I see from comments I'm far from the only one using AI to summarise videos before deciding whether to watch them.
Reminds of the meme "why spend 10 minutes doing something when you can spend a week automating it". i.e. "why spend an hour watching a talk when you can spend 5 hours summarising it with AI and debating the summary's accuracy".
This sounds silly but potential gains from learning AI summarisation tooling/flows are large, hence why it warrants discussion. Learning how to summarise effectively might save hours per week and improve decisions about which sources deserve our limited time/attention.

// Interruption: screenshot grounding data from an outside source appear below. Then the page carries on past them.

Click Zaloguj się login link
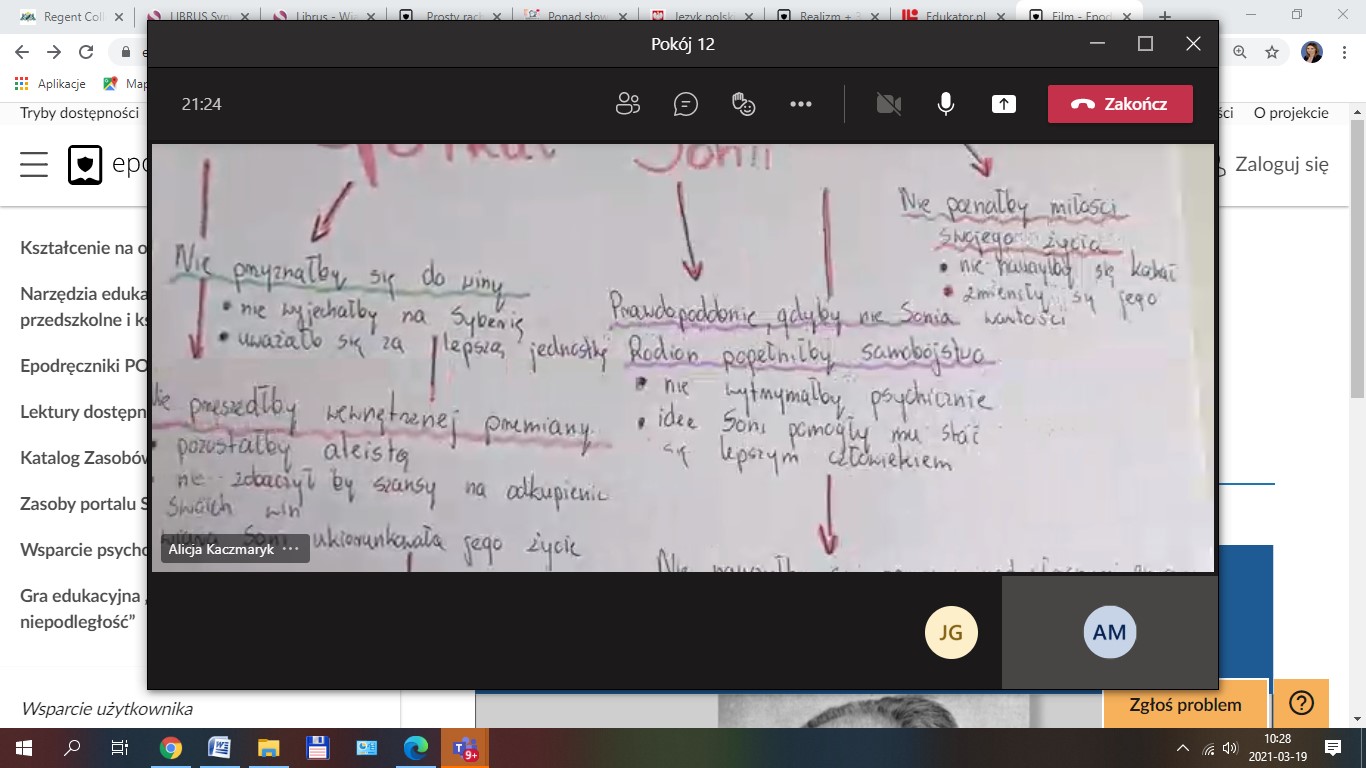 tap(1281, 164)
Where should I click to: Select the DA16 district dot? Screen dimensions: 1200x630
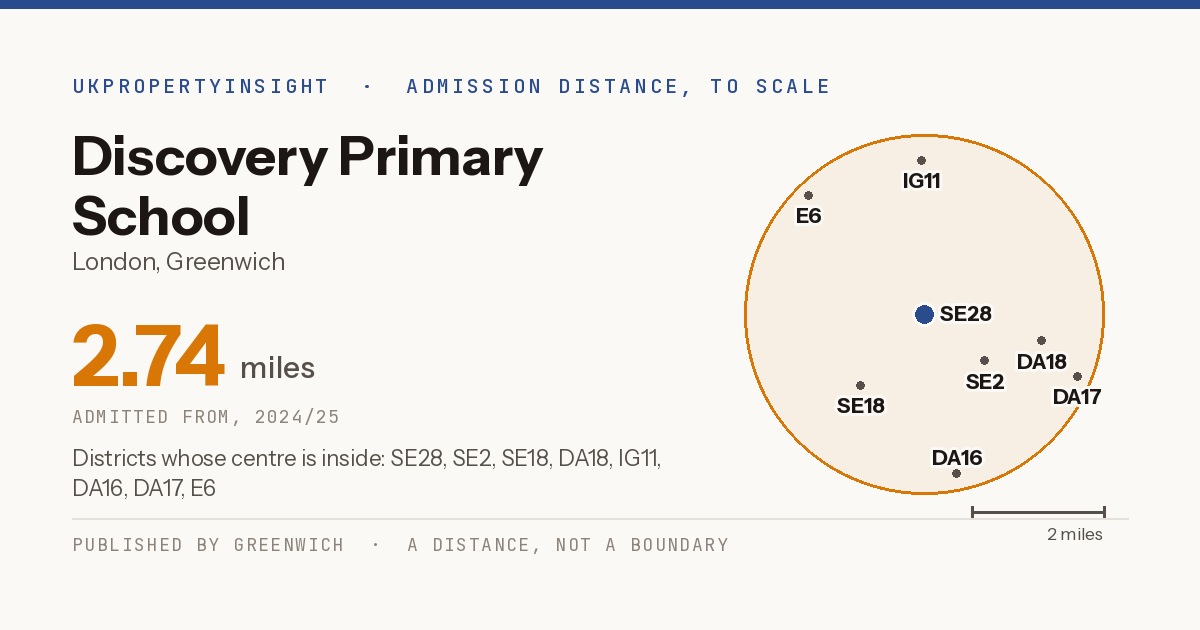[x=956, y=473]
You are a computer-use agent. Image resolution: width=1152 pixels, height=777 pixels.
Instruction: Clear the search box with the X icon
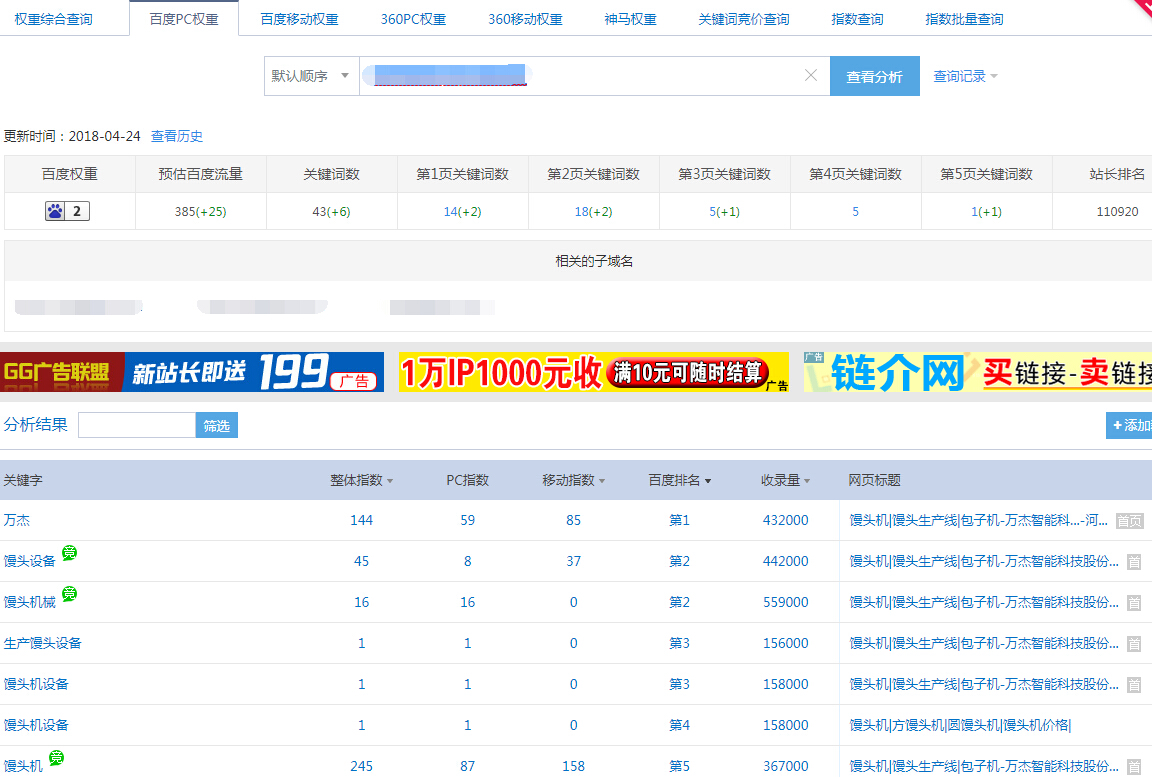(811, 76)
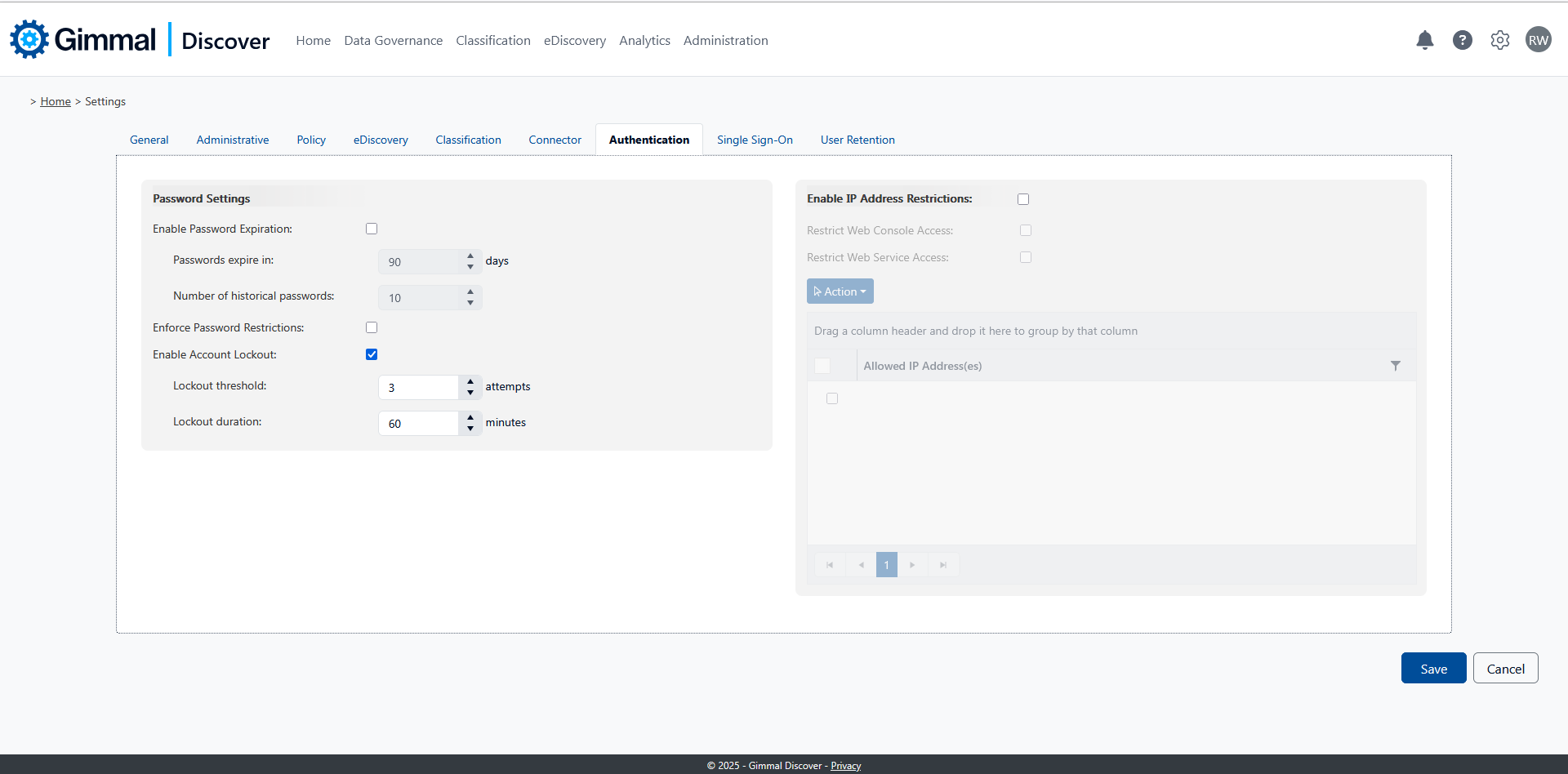Go to the first page in pager
The image size is (1568, 774).
point(830,565)
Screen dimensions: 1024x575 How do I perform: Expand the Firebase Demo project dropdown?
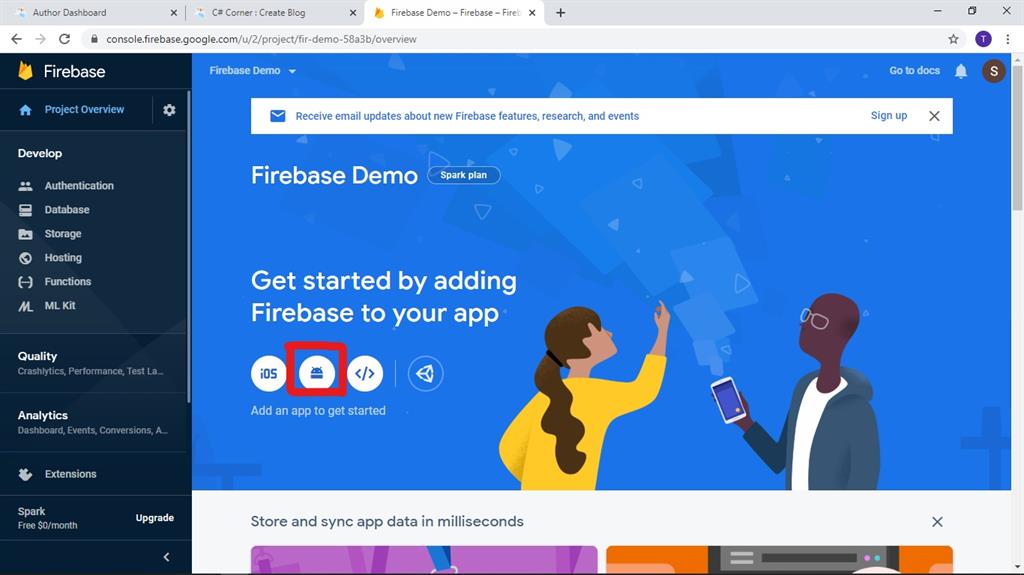click(x=253, y=71)
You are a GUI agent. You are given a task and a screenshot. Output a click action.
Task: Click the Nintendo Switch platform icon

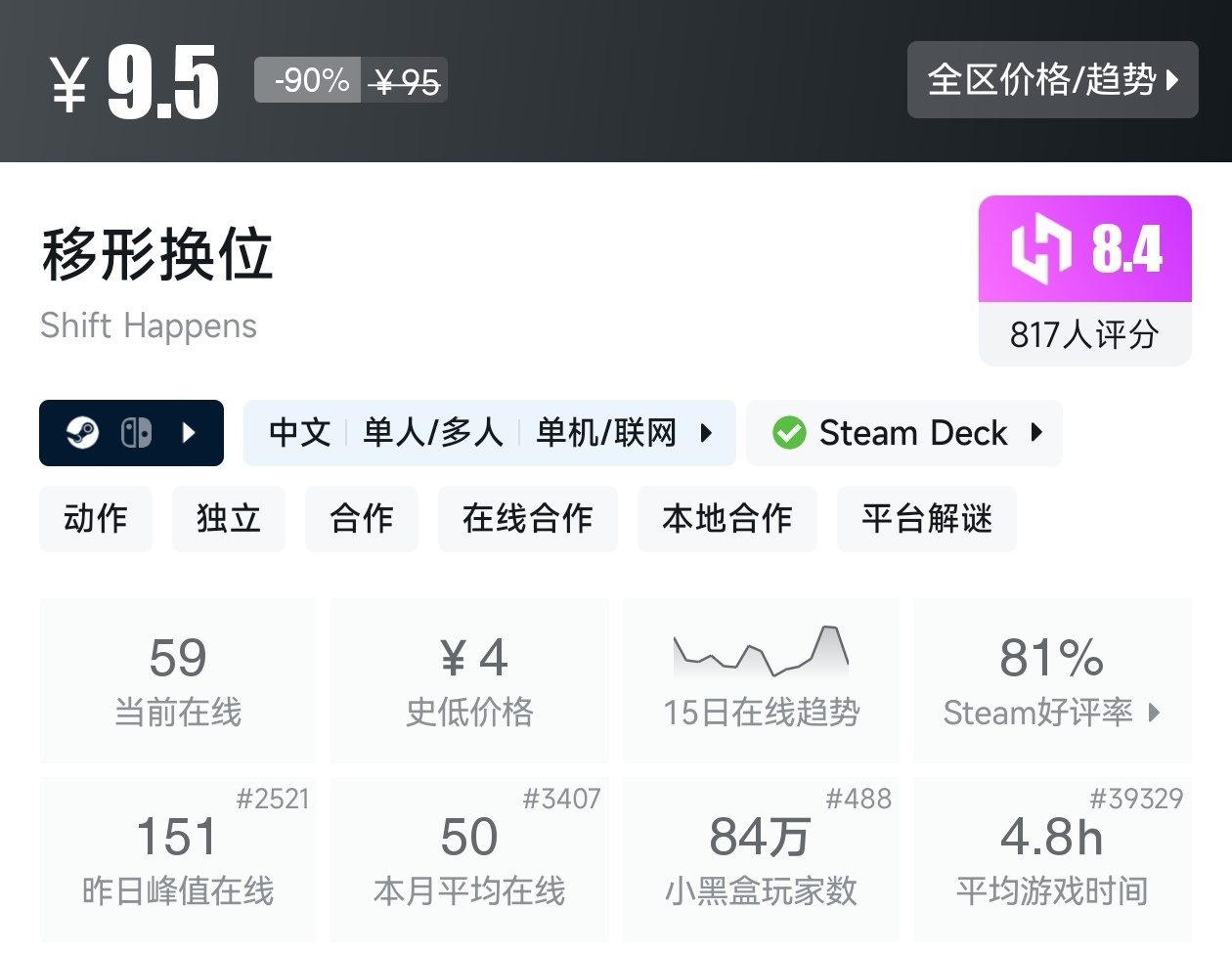coord(136,432)
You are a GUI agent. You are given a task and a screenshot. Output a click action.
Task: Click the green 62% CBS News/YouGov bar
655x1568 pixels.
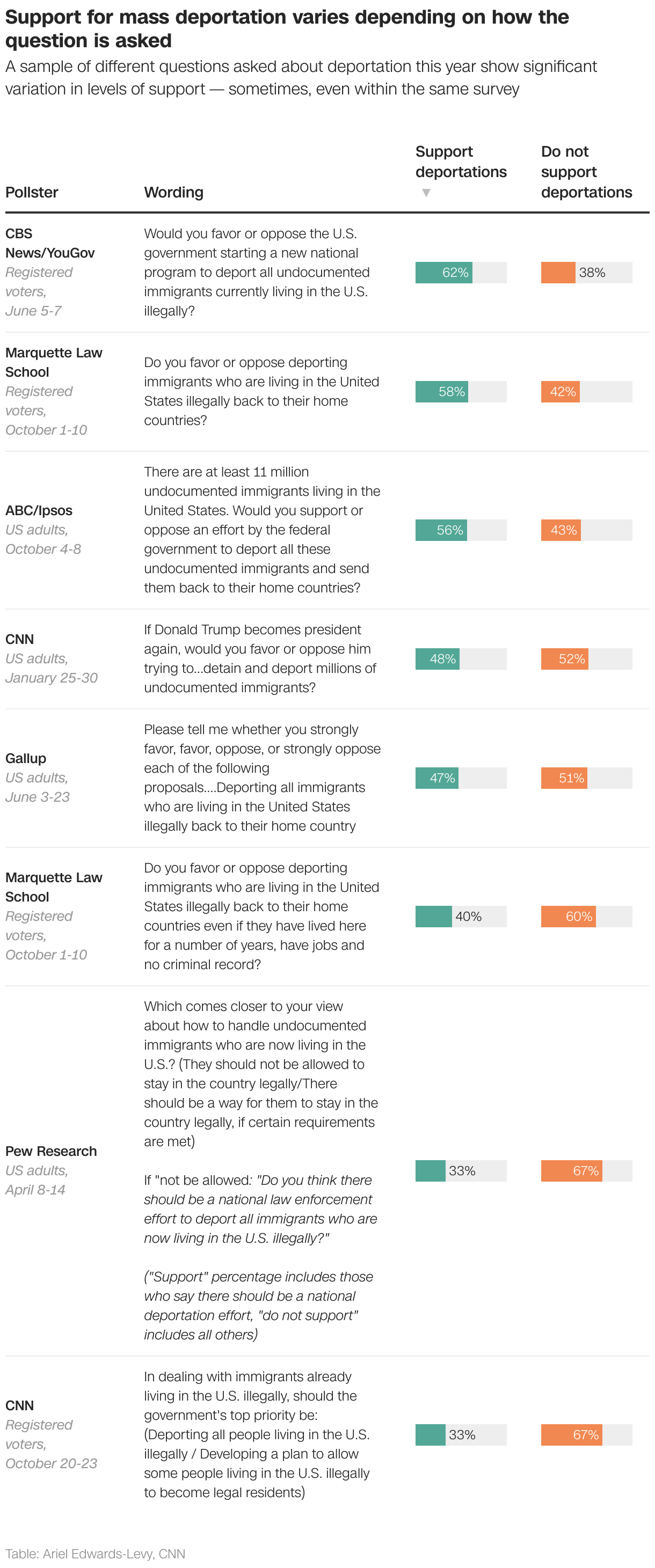pos(444,273)
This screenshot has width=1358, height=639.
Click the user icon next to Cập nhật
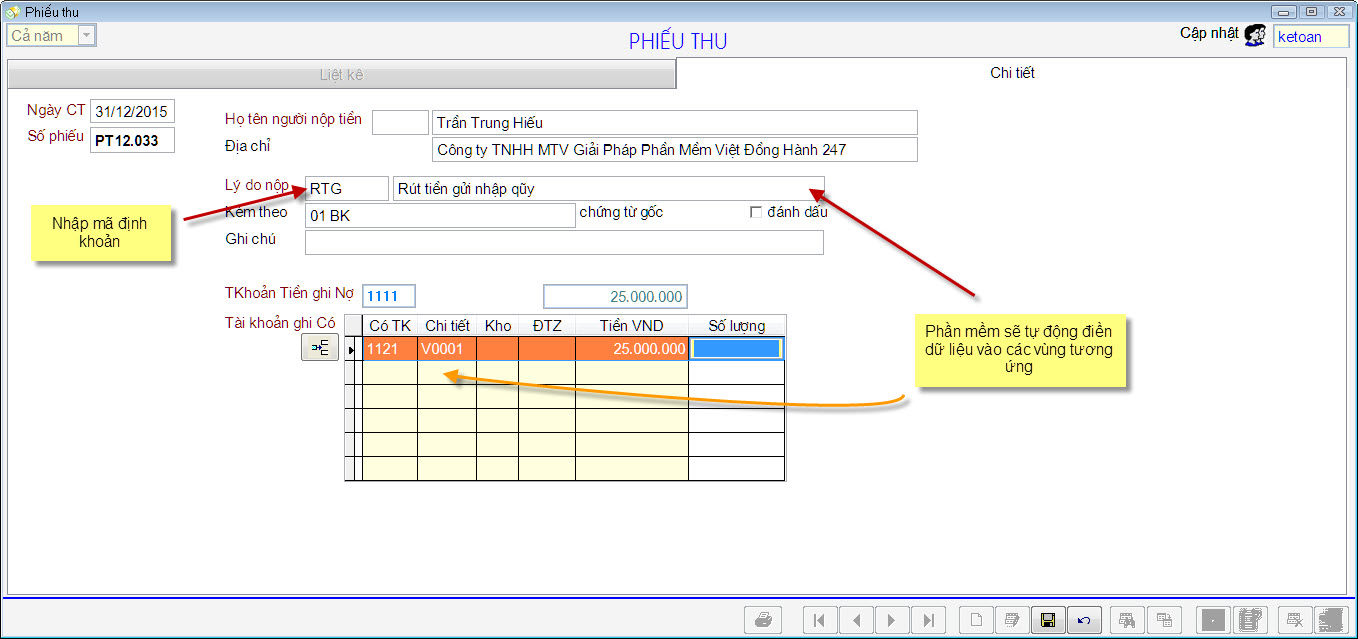tap(1255, 36)
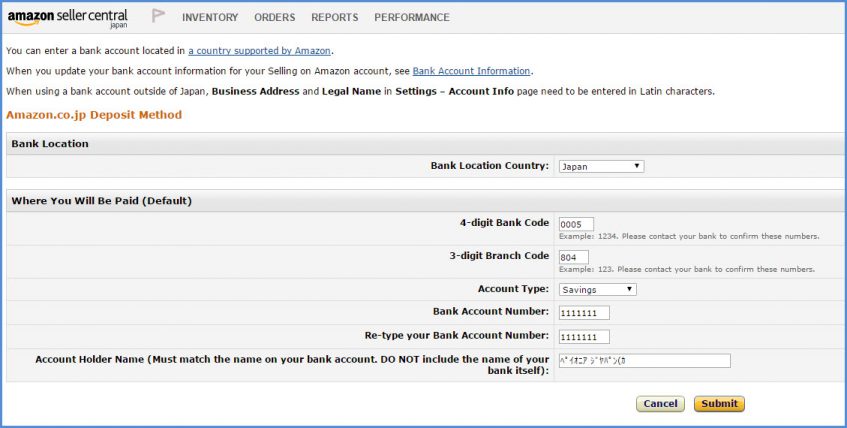Viewport: 847px width, 428px height.
Task: Select the Bank Account Number input
Action: pos(584,313)
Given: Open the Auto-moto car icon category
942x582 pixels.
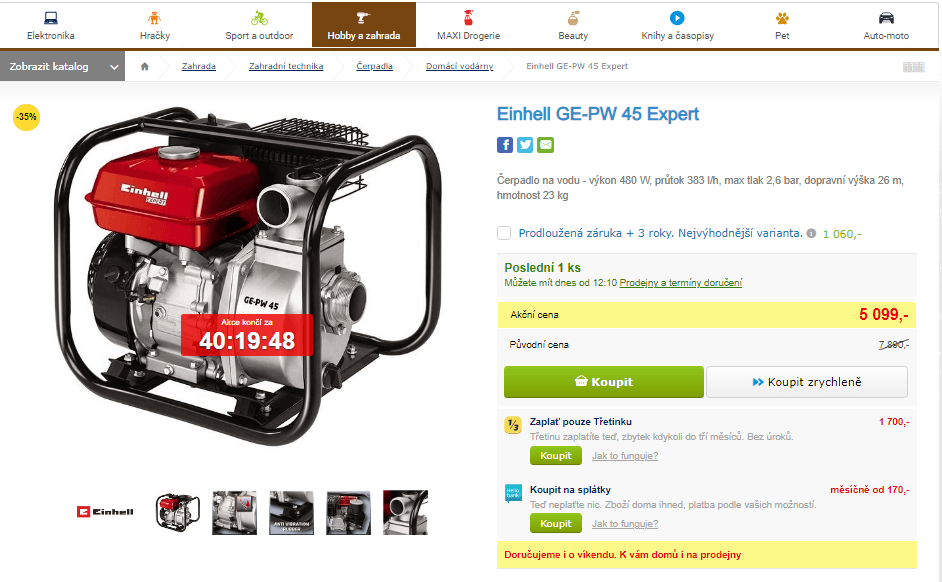Looking at the screenshot, I should click(886, 18).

I feel like I'm missing some boat, but I'm not sure what boat it is. These "AI" systems seem very superficial to me, and they give me the same feeling as VR does. When I see VR be some terrible approximation of reality, it just makes me feel like I'm wasting my time in it, when I could go experience the real thing. Same with AI "augmentation" tooling. Why don't I just read a book instead of getting some unpredictable (or predictably unpredictable) synposis? It's not like there's too much specific information there. These tools are just exploding the amount of unspecific information. Who has ever said: "hey, I have too much information for building this system or learning this topic"? Basically no one.
It's just going to move everything to the middle of the Bell curve, leaving the wings to die in obscurity.
If you know a book’s worth reading, going ahead and reading it works well. But for a lot of books/talks there’s competition for time - eg my bookshelf has 20 half read books (this is after triaging out the ones that aren’t worthy of my time) - any tooling that can help better determine where to invest tens or hundreds or hours of my time is a win.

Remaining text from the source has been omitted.